Probucol for treatment of hyperlipidemia in persistent childhood nephrotic syndrome

Abstract

 In a prospective, uncontrolled multicenter study, we have evaluated the effects of probucol on hyperlipidemia, proteinuria, and glomerular filtration rate (GFR) in hyperlipidemic children with persistent nephrotic syndrome. Probucol was started for a total of 12 weeks in 8 children and for 24 weeks in 14 children. Lipoprotein profiles, serum malondialdehyde (MDA) levels, proteinuria, renal function, and electrocardiogram were monitored every 4 weeks.
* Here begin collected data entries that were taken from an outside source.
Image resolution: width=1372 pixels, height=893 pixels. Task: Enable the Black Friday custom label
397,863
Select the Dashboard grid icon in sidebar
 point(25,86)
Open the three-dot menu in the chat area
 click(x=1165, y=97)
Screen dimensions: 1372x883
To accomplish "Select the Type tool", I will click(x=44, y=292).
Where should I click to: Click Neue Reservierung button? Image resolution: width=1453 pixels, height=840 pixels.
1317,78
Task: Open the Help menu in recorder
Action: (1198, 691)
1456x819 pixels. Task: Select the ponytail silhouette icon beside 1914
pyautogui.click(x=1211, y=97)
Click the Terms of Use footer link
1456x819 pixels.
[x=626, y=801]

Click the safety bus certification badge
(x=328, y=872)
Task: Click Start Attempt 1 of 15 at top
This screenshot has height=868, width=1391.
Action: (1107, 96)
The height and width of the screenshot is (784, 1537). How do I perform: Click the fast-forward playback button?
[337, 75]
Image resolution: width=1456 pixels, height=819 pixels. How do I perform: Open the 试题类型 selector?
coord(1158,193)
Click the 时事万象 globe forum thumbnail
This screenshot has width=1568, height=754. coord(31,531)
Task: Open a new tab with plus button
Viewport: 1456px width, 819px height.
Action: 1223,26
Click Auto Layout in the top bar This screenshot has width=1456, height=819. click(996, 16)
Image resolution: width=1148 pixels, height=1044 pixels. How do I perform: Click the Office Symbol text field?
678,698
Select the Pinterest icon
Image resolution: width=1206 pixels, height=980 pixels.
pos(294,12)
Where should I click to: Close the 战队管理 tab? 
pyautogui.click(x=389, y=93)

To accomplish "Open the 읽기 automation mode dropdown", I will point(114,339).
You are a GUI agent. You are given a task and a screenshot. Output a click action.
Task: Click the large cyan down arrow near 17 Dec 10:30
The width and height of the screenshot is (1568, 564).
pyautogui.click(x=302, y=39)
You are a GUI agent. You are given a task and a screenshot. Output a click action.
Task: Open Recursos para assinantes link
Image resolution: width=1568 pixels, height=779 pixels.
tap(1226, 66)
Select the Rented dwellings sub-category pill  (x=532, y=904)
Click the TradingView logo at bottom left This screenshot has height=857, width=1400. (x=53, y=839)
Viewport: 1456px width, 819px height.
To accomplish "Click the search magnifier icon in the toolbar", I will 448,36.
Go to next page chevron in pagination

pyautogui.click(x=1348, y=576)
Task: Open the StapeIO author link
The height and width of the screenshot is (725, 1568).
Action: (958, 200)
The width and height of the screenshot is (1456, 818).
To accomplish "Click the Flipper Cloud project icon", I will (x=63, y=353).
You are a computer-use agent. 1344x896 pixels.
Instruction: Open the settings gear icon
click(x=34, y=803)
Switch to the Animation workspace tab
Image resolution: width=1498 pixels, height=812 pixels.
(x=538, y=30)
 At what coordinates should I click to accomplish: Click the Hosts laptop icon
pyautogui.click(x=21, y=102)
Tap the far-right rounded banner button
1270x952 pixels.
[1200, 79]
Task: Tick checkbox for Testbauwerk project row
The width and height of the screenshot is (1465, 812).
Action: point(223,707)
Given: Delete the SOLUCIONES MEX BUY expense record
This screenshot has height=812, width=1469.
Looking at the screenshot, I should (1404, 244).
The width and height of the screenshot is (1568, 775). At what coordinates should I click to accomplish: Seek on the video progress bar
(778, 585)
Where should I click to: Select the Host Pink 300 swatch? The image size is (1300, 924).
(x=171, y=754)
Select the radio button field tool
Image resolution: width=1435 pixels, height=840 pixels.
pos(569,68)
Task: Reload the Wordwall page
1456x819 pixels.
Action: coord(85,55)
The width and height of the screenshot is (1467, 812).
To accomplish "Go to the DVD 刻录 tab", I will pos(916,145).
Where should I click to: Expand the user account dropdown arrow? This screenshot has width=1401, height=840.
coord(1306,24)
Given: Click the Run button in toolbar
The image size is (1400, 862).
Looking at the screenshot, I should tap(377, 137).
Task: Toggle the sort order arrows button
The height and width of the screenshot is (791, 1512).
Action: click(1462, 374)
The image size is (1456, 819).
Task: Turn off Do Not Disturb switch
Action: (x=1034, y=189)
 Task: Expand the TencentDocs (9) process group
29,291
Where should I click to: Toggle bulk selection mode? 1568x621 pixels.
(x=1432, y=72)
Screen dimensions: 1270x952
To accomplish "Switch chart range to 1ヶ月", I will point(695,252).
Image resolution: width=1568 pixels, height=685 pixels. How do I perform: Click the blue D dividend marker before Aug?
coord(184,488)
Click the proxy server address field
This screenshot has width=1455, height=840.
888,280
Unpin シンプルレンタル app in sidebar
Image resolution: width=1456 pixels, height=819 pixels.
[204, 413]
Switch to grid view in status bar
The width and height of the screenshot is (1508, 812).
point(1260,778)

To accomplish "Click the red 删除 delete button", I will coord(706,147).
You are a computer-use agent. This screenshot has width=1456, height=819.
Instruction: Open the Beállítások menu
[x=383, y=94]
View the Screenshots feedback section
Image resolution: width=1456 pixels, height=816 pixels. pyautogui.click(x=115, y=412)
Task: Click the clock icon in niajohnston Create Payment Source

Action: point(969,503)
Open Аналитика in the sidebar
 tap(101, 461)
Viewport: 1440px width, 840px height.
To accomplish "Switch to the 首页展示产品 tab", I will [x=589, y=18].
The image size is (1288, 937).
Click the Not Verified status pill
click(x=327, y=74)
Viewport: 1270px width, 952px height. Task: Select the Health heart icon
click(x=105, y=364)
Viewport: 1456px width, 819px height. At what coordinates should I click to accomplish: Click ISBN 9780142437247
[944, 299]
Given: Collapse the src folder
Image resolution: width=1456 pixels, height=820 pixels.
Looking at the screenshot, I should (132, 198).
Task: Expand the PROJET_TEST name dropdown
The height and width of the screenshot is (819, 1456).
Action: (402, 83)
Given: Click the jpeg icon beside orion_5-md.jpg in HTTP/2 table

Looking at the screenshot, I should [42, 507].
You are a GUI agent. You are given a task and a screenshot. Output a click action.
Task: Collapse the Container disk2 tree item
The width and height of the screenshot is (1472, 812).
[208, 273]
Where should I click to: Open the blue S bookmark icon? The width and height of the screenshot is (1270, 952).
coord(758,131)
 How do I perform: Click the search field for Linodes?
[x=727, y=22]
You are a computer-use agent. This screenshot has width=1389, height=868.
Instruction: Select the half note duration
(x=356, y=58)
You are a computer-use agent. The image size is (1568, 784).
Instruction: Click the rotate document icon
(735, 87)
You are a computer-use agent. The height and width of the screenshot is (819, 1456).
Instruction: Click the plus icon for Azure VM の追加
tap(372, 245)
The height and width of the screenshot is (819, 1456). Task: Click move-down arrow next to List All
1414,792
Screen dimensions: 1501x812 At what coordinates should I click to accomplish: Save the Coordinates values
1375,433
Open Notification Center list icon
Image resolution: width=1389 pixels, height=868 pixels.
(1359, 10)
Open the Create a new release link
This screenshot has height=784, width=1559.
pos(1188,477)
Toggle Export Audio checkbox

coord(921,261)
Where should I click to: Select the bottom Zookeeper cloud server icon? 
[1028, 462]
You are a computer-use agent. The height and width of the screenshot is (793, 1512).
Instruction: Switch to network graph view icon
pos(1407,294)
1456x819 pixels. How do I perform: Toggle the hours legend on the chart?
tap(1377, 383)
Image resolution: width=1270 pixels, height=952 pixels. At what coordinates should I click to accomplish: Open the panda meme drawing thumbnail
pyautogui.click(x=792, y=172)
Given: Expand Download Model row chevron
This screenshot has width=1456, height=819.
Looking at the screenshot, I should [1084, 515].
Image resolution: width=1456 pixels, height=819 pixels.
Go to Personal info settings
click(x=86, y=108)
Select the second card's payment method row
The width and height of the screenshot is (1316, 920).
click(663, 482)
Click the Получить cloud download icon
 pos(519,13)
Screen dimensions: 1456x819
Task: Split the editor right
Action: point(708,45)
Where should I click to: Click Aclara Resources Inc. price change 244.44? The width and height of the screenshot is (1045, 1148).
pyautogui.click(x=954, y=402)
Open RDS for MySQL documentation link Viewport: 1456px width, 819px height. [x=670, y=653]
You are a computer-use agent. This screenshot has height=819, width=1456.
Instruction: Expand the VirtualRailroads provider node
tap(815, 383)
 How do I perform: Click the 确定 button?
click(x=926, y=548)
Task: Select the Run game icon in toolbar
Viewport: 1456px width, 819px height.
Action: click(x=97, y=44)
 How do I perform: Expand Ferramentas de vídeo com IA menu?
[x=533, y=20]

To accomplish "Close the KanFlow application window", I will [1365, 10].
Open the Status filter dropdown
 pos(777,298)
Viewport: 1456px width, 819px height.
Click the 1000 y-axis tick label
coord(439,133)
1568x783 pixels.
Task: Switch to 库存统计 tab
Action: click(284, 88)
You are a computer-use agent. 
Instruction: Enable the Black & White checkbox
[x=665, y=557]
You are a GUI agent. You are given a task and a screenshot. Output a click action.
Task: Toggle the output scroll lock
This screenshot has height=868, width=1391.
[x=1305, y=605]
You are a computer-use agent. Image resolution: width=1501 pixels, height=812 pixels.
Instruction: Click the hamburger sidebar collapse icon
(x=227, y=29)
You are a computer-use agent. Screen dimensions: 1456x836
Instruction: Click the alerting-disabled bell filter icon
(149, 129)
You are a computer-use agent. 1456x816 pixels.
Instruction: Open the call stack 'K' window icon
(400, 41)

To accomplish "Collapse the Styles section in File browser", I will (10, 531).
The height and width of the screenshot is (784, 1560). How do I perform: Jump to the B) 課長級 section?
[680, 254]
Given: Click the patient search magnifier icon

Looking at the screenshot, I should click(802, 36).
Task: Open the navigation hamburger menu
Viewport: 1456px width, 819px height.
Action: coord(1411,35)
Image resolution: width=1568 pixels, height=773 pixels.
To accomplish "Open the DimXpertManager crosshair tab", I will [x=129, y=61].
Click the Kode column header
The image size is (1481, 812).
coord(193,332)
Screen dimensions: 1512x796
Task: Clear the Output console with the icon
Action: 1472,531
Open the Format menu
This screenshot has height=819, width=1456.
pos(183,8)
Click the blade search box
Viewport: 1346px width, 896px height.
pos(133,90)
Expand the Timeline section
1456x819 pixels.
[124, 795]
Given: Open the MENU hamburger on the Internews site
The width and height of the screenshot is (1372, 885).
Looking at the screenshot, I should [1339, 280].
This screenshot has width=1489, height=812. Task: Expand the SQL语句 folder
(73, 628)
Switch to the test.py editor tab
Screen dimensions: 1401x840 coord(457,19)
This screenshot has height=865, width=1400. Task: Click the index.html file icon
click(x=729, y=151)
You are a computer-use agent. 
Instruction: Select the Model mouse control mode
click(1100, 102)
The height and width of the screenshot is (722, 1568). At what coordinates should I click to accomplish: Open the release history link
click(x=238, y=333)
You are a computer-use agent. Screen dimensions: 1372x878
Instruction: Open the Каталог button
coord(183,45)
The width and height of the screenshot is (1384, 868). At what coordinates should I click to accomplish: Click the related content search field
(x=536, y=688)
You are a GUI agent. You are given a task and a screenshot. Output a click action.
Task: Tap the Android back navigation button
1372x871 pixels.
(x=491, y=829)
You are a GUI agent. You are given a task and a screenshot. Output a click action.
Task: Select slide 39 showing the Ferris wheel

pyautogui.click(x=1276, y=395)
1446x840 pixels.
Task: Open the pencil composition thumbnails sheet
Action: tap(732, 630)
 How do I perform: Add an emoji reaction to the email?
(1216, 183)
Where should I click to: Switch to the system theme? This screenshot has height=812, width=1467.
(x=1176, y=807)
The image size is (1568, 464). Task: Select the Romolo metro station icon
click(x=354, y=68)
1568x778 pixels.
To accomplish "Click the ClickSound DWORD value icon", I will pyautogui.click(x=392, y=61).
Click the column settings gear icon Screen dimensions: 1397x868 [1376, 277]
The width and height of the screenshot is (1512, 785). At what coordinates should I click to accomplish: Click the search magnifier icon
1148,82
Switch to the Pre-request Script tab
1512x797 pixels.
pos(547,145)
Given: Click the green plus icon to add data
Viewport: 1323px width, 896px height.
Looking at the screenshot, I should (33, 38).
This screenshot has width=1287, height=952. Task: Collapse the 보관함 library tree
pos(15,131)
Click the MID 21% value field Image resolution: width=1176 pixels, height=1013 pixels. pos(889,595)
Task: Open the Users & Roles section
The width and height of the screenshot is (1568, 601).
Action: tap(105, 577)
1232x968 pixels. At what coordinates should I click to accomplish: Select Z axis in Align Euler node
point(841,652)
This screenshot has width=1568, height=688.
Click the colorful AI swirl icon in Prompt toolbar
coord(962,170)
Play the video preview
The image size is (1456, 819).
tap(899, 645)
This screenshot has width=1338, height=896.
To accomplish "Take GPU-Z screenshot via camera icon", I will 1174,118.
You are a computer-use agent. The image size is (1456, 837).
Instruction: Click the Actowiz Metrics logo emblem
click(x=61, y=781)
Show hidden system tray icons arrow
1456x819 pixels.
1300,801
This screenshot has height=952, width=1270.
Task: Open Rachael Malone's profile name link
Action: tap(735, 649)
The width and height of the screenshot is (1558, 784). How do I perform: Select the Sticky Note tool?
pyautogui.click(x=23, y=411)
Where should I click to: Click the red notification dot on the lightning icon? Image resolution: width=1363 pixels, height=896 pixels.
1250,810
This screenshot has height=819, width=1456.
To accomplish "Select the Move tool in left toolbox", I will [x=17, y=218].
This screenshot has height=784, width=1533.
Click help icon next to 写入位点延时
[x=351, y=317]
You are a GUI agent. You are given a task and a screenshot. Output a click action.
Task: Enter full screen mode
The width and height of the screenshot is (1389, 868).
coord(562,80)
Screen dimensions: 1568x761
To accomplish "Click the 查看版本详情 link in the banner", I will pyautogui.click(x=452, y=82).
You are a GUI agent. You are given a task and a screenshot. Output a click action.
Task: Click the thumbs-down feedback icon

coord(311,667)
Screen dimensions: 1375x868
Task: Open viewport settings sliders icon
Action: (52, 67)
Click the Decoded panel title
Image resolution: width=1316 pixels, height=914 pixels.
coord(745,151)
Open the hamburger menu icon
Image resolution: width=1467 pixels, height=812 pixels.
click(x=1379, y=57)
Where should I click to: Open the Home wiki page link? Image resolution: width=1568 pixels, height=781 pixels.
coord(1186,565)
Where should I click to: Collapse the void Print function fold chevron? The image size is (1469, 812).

Side effects were recorded by questionnaire. Treatment was completed by 7 of 8 patients for 12 weeks and by 7 of 14 children for 24 weeks. After 12 weeks, the mean serum concentrations of triglycerides (−15%), total cholesterol (−25%), very low-density lipoprotein-cholesterol (−27%), low-density lipoprotein-cholesterol (−23%), and high-density lipoprotein-cholesterol (−24%), as well as apolipoprotein (apo) A-I (−19%), apo B (−21%), and MDA (−32%) were reduced. The positive effects of probucol on the lipoprotein profile persisted over 24 weeks; however, there was no significant effect on either proteinuria or GFR. In conclusion, probucol had beneficial effects on lipoproteins and lipid peroxidation, but improved neither proteinuria nor GFR. The drug was generally tolerated well, but had to be discontinued because of a prolonged QT interval in 4 of 22 patients.